State, as one number, how many lines in these records hold "Toggle".

::: Exercise material :::

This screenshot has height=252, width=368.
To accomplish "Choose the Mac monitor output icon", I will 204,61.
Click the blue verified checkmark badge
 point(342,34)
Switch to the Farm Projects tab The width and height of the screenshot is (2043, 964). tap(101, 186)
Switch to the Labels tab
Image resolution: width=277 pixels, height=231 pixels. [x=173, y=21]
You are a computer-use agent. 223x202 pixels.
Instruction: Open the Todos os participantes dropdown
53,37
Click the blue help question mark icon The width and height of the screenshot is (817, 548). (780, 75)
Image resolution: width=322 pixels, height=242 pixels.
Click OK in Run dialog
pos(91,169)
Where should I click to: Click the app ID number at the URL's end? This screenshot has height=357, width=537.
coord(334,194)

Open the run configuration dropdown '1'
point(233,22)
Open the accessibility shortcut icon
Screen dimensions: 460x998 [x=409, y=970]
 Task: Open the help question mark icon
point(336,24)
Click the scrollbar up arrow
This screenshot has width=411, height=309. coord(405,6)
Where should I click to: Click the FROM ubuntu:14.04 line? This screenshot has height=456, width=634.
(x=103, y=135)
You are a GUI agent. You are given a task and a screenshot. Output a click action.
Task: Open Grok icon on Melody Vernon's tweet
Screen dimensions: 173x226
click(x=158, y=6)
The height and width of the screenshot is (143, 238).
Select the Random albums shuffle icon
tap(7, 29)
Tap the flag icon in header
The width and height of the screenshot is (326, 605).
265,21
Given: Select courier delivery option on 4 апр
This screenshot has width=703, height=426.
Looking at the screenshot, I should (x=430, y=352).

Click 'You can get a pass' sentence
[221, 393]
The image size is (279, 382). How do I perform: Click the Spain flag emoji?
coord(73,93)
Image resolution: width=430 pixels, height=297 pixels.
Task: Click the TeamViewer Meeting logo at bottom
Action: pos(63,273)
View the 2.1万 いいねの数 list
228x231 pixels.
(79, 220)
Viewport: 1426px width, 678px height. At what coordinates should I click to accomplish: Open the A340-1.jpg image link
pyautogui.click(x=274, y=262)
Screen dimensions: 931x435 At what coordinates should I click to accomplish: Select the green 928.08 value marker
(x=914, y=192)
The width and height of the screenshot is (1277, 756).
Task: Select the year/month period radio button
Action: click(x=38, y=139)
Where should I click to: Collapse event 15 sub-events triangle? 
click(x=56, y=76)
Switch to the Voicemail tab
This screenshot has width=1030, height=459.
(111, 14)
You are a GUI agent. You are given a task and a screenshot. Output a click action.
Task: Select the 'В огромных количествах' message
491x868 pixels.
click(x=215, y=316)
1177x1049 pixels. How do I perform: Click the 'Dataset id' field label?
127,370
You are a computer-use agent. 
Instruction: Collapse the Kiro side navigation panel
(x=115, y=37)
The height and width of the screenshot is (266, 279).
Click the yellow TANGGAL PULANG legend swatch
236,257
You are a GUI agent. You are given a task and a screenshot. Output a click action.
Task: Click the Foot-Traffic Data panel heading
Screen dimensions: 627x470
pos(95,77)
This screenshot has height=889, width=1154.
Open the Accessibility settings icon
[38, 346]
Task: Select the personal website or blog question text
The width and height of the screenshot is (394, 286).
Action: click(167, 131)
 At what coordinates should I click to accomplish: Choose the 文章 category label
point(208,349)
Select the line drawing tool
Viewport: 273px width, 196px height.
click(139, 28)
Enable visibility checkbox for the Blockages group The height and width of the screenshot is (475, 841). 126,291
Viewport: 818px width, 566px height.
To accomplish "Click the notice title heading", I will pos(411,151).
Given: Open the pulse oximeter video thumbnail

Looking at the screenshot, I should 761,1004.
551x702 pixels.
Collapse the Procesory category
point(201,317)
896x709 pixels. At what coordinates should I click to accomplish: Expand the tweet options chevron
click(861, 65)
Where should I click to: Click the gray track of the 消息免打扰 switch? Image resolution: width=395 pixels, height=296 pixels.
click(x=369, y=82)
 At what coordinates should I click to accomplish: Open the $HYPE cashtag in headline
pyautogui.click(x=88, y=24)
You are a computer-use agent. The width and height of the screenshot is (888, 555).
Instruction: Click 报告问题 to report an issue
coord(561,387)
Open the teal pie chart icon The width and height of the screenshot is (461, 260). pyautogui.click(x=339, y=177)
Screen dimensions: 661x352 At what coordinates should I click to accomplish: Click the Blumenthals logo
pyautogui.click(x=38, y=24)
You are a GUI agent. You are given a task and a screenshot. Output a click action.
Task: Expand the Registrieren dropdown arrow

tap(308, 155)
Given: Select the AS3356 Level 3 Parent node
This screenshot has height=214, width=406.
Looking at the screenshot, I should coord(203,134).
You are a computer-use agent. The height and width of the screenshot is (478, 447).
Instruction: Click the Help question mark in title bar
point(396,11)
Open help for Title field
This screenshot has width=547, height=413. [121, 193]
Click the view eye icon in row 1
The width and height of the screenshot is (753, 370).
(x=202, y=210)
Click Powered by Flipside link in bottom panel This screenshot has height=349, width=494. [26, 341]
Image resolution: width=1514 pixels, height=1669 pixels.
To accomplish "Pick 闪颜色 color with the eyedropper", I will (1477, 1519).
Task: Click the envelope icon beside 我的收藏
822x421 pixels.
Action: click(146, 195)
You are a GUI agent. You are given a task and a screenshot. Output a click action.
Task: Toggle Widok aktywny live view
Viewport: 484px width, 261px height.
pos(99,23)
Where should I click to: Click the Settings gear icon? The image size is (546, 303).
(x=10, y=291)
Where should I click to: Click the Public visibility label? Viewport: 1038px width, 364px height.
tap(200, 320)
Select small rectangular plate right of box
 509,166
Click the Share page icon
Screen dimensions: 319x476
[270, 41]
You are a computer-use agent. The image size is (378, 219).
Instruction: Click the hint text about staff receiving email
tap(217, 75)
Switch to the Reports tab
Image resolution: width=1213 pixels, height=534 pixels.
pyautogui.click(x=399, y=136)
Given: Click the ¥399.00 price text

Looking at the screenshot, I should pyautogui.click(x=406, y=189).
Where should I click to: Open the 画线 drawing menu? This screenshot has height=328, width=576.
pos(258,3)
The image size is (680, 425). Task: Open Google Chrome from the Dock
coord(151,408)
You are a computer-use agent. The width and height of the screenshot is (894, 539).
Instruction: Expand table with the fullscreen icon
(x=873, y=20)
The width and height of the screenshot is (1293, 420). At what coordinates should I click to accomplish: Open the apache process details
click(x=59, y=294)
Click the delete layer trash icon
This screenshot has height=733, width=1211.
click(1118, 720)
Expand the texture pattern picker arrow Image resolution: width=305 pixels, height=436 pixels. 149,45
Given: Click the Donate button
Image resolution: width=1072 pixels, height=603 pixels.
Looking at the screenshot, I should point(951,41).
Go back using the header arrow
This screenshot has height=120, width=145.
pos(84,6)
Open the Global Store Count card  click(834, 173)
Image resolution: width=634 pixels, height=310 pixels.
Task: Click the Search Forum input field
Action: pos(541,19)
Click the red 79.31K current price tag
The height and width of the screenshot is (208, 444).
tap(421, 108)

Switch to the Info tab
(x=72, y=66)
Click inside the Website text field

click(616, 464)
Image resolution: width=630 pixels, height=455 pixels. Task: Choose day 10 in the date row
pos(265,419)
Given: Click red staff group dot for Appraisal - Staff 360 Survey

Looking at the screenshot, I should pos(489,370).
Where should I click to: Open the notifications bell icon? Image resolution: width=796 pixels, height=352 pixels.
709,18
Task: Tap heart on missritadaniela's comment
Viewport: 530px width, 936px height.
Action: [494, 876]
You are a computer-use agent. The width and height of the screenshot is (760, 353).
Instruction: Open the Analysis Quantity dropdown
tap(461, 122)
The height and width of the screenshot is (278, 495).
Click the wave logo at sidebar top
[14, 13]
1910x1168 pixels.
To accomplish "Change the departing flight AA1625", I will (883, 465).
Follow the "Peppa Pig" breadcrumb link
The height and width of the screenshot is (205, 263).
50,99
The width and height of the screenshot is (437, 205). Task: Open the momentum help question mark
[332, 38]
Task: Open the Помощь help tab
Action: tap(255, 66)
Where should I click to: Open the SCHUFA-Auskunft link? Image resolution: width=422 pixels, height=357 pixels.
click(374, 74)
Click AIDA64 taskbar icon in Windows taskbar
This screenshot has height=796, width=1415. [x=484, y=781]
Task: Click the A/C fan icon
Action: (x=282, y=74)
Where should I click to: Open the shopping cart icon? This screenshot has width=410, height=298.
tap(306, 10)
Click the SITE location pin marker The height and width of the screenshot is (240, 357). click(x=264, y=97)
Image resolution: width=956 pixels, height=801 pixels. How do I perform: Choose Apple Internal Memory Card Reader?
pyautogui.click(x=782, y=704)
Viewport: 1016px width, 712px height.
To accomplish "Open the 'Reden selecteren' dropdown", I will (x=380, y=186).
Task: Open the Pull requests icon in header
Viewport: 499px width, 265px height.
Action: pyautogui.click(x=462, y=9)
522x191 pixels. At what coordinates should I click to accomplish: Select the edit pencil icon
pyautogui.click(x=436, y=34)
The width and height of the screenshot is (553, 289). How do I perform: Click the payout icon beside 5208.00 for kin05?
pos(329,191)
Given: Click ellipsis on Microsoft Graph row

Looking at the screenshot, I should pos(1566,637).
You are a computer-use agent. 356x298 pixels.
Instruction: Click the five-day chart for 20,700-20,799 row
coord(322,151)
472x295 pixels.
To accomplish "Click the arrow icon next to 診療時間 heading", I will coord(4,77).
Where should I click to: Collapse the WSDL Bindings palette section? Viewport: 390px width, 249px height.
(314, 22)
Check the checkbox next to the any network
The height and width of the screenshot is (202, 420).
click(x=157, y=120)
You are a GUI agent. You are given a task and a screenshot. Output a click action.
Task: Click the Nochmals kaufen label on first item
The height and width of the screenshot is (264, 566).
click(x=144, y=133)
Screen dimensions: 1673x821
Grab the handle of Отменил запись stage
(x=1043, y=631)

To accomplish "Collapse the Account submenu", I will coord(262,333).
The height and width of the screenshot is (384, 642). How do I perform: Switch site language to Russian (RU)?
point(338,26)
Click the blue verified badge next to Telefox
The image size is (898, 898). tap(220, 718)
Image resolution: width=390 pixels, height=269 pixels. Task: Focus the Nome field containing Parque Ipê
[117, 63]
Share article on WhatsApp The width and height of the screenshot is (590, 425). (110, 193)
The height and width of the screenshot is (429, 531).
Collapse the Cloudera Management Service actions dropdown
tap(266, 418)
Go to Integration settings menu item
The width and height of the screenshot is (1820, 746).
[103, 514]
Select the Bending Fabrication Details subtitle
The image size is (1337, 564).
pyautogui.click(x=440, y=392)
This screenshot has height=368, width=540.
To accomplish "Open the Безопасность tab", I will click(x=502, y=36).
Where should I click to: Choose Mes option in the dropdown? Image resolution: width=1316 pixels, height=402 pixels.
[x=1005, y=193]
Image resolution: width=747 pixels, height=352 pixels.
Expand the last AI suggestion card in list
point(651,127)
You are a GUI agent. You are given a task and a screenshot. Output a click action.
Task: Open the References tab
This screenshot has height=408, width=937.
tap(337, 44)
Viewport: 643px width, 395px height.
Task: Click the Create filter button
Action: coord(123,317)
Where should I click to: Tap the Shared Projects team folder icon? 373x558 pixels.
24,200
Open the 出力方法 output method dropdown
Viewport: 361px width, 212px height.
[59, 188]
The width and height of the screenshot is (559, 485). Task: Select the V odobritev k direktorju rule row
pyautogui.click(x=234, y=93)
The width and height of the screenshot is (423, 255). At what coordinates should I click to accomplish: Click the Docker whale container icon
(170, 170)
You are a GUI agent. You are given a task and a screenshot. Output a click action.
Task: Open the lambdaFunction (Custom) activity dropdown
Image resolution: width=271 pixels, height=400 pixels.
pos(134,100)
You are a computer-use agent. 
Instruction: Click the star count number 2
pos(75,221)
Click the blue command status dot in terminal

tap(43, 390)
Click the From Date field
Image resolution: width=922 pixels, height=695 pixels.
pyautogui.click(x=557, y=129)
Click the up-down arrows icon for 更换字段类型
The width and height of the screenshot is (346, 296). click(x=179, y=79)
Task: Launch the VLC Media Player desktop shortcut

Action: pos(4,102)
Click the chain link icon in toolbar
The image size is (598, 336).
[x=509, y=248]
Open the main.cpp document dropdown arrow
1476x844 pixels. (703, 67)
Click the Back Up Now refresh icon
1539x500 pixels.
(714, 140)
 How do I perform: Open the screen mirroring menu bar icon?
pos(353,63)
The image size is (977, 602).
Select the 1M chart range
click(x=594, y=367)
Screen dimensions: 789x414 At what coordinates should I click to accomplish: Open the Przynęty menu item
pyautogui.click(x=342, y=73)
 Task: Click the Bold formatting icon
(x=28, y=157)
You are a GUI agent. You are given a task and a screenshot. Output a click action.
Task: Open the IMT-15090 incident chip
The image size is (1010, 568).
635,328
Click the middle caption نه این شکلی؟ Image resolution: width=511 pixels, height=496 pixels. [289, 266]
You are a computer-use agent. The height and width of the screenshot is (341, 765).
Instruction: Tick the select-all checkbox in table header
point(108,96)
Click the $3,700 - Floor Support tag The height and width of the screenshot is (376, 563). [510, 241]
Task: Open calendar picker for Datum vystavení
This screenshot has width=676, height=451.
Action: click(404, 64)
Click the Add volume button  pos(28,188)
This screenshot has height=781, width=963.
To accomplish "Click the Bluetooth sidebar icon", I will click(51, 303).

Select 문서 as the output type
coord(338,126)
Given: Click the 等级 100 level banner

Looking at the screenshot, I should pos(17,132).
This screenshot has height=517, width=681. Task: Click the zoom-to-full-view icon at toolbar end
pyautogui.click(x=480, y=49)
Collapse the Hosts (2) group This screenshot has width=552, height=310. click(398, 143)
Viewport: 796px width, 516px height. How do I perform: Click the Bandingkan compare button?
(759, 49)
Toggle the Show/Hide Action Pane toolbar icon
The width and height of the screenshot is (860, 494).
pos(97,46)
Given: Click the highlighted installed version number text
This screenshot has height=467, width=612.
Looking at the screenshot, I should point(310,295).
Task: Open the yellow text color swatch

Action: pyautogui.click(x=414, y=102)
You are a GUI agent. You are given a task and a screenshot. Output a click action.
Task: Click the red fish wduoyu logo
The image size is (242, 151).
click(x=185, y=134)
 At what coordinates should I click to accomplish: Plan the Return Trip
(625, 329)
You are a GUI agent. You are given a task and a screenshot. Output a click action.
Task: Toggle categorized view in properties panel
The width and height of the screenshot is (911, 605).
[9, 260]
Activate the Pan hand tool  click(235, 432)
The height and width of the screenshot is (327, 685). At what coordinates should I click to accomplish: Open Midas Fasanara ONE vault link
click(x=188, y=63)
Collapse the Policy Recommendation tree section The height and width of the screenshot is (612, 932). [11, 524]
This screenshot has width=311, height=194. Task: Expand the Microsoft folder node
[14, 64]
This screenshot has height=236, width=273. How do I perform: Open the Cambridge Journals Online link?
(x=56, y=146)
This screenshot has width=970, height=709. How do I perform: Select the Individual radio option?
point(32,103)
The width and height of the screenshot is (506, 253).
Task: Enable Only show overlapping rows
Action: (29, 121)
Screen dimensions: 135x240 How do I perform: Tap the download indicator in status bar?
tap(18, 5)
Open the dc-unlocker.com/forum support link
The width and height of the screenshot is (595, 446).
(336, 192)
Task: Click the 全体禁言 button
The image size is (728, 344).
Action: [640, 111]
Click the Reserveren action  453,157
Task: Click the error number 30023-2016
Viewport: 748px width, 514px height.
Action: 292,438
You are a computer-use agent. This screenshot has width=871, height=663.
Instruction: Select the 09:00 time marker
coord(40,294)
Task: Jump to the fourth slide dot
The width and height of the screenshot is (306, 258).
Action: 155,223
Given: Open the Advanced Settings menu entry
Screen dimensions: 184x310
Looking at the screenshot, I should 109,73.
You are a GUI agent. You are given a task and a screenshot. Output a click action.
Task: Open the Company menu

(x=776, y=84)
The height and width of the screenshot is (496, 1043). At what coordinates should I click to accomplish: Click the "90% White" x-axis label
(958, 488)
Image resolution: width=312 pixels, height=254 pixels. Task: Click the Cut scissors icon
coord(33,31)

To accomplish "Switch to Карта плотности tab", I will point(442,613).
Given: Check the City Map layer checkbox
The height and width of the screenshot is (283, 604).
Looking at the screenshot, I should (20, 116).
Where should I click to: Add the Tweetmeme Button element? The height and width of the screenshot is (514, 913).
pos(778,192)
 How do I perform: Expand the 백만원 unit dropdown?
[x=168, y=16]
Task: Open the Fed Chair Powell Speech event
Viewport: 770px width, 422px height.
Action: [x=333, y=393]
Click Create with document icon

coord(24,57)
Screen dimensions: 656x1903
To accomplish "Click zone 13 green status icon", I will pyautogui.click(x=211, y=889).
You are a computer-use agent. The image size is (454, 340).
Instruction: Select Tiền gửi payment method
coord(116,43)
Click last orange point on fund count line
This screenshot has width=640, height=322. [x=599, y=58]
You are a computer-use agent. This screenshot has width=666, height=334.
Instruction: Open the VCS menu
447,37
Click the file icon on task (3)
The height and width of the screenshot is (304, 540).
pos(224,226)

:::

• _Response to the task_:
3